Dabei konnte Twain, der Österreich zu Zeiten der Monarchie besuchte, Christian Kern gar nicht kennen. „Totaler Mumpitz“seien die Spekulationen darüber, dass er Kandidat bei der EU-Wahl werde, hatte der SPÖ-Chef noch Anfang September erklärt. Zwei Wochen später gab er nun bekannt, doch genau diesen Schritt zu wagen. Hat Kern eiskalt gelogen oder sich einfach nur spontan umentschieden? Es war jedenfalls nicht das erste Mal, dass er ein Gerücht vehement dementiert, das sich aber als wahr herausstellen sollte.
Wien, im Jahr 2010. Es wird darüber spekuliert, dass der bisherige Verbund-Vorstand Christian Kern an die Spitze der ÖBB wechseln könnte. Kern betont, dass am Gerücht nichts dran sei. „Ich habe kein Interesse an einem Jobwechsel“, sagt er auf eine Journalistenfrage. Eine Woche später wird der Name des neuen Bahn-Chefs bekannt: Er heißt Christian Kern.
Der Manager mit sozialdemokratischen Wurzeln bleibt ein begehrter Mann. Spekulationen über einen Wechsel in die Politik werden laut. Kern befeuert sie, hält er doch im Jahr 2011 als Bahn-Manager ein Hintergrundgespräch für Innenpolitik- und nicht für Wirtschaftsjournalisten ab. Doch Kern stellt bald klar: „Ich habe mich vor einigen Jahren entschlossen, Manager zu sein und nicht Politiker. Und das soll auch so bleiben.“
Es bleibt nicht so, auch wenn es diesmal länger bis zum Wechsel dauert. 2016 wird Kern SPÖ-Chef und Kanzler. Ein Jahr später ist Wahlkampf, Kerns Berater Tal Silberstein wird im August 2017 verhaftet. Der Kanzler erklärt, Silberstein habe im SPÖ-Wahlkampfteam „ganz sicher nur eine Nebenrolle“gespielt und nur Umfragen analysiert.

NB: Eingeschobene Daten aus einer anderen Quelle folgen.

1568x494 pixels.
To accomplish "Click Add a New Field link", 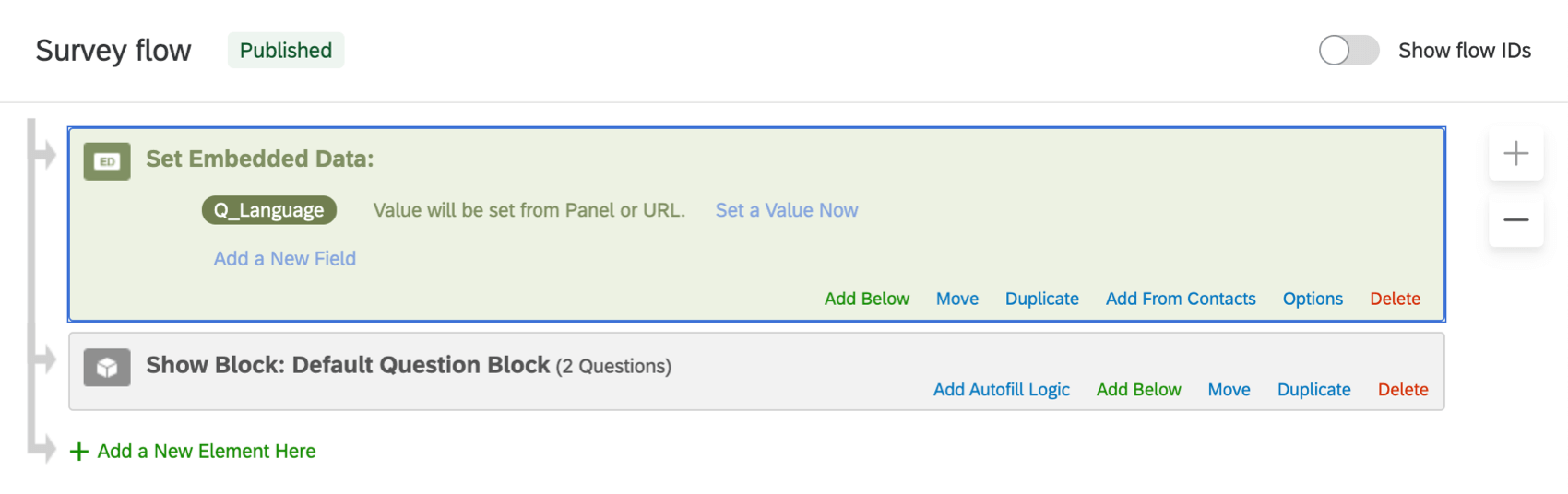I will tap(284, 259).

Auch der Slogan „Holen Sie sich, was Ihnen zusteht“sei sicher nicht von Silberstein. „Entschuldigen Sie, aber der Mann kann kein Wort Deutsch“, sagt Kern.
Allerdings: Silberstein legt der SPÖ ganze Kampagnenkonzepte auf den Tisch (von denen jedoch wenig umgesetzt wird). Dann wird auch noch enthüllt, dass Silberstein heimlich Dirty-Campaigning gegen den politischen Gegner betrieben hat. Die Sprachbarriere ist übrigens kein Hindernis, es gibt sogar eine Dolmetscherin. Kern betont, nichts davon gewusst zu haben.